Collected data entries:
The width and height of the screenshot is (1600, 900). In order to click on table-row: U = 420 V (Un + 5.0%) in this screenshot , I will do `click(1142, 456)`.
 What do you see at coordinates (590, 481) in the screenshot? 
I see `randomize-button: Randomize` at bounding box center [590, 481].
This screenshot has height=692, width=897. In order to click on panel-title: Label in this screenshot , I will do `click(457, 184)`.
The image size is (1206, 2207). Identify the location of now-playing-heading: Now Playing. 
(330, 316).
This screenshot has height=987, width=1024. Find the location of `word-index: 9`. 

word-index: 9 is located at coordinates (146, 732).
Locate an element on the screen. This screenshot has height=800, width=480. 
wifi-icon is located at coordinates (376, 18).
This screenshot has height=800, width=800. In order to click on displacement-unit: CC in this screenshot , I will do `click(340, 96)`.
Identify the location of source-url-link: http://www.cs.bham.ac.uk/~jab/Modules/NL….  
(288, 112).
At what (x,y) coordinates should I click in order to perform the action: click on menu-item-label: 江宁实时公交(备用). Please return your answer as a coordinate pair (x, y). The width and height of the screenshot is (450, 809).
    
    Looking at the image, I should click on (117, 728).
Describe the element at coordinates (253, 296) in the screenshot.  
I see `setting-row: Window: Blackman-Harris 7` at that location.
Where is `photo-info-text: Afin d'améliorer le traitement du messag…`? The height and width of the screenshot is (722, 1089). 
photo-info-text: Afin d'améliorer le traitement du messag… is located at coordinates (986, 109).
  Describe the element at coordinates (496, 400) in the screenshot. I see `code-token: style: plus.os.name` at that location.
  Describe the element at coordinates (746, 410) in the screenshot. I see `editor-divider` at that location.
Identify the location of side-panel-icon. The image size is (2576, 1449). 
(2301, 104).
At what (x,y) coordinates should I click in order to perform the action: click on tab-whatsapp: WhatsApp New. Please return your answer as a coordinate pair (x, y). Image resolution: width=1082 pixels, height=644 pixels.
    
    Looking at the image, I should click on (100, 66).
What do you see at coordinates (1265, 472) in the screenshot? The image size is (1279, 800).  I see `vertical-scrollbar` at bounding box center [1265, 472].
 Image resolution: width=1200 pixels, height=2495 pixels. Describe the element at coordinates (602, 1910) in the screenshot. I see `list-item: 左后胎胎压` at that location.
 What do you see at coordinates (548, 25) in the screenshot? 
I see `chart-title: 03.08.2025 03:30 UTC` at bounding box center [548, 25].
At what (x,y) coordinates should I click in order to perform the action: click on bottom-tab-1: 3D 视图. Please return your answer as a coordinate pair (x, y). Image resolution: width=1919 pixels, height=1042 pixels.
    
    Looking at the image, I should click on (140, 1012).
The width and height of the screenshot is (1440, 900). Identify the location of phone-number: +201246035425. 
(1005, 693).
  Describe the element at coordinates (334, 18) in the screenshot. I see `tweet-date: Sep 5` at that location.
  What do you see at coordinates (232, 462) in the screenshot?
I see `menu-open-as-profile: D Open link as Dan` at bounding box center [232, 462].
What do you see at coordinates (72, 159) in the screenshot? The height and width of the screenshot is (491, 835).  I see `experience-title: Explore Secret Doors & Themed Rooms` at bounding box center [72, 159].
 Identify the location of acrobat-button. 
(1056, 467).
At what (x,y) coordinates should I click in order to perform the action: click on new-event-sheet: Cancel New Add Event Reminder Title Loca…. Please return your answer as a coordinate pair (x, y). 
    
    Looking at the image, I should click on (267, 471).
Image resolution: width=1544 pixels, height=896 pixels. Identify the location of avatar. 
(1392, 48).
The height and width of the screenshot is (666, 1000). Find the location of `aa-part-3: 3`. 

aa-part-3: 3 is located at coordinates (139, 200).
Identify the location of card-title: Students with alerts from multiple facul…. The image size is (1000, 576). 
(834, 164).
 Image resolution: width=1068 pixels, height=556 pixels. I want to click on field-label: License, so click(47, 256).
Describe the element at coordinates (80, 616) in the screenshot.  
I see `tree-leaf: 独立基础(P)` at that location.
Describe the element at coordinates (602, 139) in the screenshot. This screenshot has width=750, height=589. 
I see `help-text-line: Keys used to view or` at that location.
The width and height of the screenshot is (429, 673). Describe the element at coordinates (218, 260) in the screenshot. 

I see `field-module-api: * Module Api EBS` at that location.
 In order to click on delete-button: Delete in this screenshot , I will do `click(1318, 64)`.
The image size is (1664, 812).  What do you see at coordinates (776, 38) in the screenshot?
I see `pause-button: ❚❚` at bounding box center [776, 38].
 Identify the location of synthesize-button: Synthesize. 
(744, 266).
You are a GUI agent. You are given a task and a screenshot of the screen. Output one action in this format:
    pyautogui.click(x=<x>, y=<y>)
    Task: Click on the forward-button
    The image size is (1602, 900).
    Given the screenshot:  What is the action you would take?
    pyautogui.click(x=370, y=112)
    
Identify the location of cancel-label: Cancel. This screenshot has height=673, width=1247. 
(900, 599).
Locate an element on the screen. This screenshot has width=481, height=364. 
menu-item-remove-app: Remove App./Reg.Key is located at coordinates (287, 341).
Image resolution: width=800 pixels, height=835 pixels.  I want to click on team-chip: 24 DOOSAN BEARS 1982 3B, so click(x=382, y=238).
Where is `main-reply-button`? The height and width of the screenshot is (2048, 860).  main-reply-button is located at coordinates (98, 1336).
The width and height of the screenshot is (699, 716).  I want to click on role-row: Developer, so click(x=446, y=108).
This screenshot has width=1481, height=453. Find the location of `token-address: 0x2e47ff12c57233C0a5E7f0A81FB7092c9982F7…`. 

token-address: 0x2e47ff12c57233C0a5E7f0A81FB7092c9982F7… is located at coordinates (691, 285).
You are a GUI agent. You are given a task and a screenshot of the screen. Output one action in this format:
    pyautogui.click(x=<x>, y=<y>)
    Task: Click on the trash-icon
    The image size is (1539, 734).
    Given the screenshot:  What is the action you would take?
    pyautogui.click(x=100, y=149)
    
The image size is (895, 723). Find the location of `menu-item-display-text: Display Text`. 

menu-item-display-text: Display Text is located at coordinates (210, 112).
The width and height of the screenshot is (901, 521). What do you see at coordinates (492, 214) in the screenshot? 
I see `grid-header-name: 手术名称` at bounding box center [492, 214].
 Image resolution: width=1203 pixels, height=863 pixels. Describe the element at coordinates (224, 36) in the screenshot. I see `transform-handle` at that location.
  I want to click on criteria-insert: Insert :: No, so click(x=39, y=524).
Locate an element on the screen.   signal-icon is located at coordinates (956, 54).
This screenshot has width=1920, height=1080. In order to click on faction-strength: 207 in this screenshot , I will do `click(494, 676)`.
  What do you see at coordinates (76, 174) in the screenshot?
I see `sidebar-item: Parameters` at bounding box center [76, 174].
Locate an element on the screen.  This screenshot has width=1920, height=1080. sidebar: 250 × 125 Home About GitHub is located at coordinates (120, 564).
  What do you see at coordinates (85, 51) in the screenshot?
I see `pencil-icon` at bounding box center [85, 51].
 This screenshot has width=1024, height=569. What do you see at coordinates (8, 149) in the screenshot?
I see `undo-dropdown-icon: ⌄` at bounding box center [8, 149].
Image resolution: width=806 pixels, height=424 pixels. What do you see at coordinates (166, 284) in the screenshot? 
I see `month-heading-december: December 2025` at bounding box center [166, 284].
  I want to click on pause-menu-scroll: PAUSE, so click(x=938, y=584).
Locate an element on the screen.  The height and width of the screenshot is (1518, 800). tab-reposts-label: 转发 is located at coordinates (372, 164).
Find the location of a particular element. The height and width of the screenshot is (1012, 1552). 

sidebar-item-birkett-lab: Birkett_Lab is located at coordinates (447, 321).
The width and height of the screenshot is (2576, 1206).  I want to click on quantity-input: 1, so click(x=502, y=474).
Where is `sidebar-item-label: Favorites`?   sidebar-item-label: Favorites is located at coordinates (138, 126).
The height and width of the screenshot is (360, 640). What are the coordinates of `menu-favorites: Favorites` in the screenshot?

WORK ORDER: Rewrite the listing from the line with "This screenshot has height=692, width=897." up to and including the line with "This screenshot has height=800, width=800.", substituting "position" for every "location" and changing nothing else.

RESULT OF THIS EXERCISE:
This screenshot has height=692, width=897. In order to click on panel-title: Label in this screenshot , I will do `click(457, 184)`.
The image size is (1206, 2207). Identify the position of now-playing-heading: Now Playing. 
(330, 316).
This screenshot has height=987, width=1024. Find the position of `word-index: 9`. 

word-index: 9 is located at coordinates (146, 732).
Locate an element on the screen. This screenshot has height=800, width=480. 
wifi-icon is located at coordinates (376, 18).
This screenshot has height=800, width=800. In order to click on displacement-unit: CC in this screenshot , I will do `click(340, 96)`.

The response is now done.